Wir gelangen mit dem Bus von Sarawak nach Bandar Seri Begawan. Der Name der Hauptstadt lässt sich mit "Stadt der Glorreichen" übersetzen. Die am Brunei Fluss gelegene Stadt beherbergt rund 79'000 Einwohner. BSB, wie man die Stadt hier abgekürzt nennt, wird laufend modernisiert. Sie wirkt im Vergleich mit anderen asiatischen Hauptstädten recht geruhsam und fast steril. Das Wahrzeichen der Stadt, die Omar Ali Safuddien Moschee, ist nach dem Vater des heutigen Sultans und dem Gründer des modernen Bruneis benannt. Sie wurde 1958 an einem künstlichen See erbaut. Die Moschee ist das höchste Gebäude von BSB und eine der eindrucksvollsten Moscheen von ganz Südostasien. Für den Bau wurde Marmor aus Italien verwendet, die Fensterstrukturen und -scheiben wurden in England hergestellt und die Teppiche wurden aus Saudiarabien und Belgien eingeflogen. Ein venezianisches Mosaik, bestehend aus 3.5 Millionen Steinchen, dekoriert den Hauptdom. Wenn sich abends die Lichter der Moschee in der künstlichen Lagune spiegeln, kommt der eindrückliche Bau erst recht zur Geltung.

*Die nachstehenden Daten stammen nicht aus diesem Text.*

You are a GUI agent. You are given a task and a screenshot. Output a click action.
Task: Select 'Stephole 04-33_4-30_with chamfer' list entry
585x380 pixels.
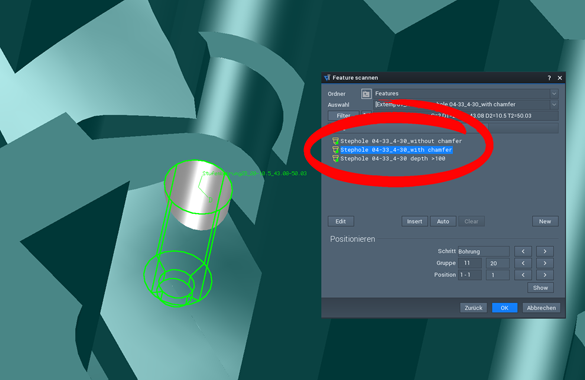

Auch Sultan Hassanal Bolkiah hat sich seine eigene Moschee erbauen lassen. Selbstverständlich musste sie noch grösser werden, als jene seines Vaters. Sie wurde 1992, zum 25. Geburtstag seiner Thronbesteigung, fertig gestellt und liegt etwas ausserhalb der Stadt. Früher lebte die ganze Bevölkerung der Stadt in Pfahlbausiedlungen. Und auch heute leben noch rund 30'000 Menschen in einem der 28 Wasserdörfer, Kampung Ayer genannt. Diese Dörfer sind an den Ufern des Sungar Brunei auf Stelzen erbaut und gelten als das Venedig Südostasiens. Die Häuser sind mit Elektrizität und fliessendem Wasser ausgestattet und die meisten haben einen kleinen Vorgarten mit exotischen Pflanzen. In den Kampung Ayer leben nicht nur Fischer und Handwerker, sondern auch Büroangestellte. Diese fahren morgens mit dem Wassertaxi aufs Festland und abends zurück in die Pfahlbaudörfer. Wir erkunden einen Teil eines solchen Dorfes zu Fuss auf den Bretterstegen, mit denen die Häuser verbunden sind. Dabei sehen wir auch die Rückseite des ansonsten sehr sauberen Sultanats: Die Wasseroberfläche ist an manchen Orten mit grossen Mengen Abfall bedeckt. Dies scheint aber niemanden zu stören.
Der östliche Teil Bruneis, der Temburong Distrikt, ist durch den malaiischen Limbang-Korridor vom übrigen Brunei abgetrennt. Nebst dem Hauptort Bangar und einzelnen kleinen Siedlungen besteht das Gebiet noch grösstenteils aus Dschungel. Von BSB aus erreichen wir Bangar mit dem Boot in etwa einer Stunde. Unterwegs passieren wir idyllische Fischerdörfer und Mangrovenwälder und überqueren zweimal die malaiische Grenze. Im 1'000 Einwohner fassenden Bangar ist nicht viel los, nach dem Besuch des ruhigen Marktes und dem Genuss eines frischen Kaffees fahren wir wieder zurück.
Nach drei Tagen Aufenthalt im Sultanat reisen wir mit dem Boot von Muara weiter auf die Insel Pulau Labuan in Sabah, dem zweiten malaiischen Teilstaat auf Borneo.
Brunei liegt hinter uns, wir freuen uns auf weitere Erlebnisse in Sabah.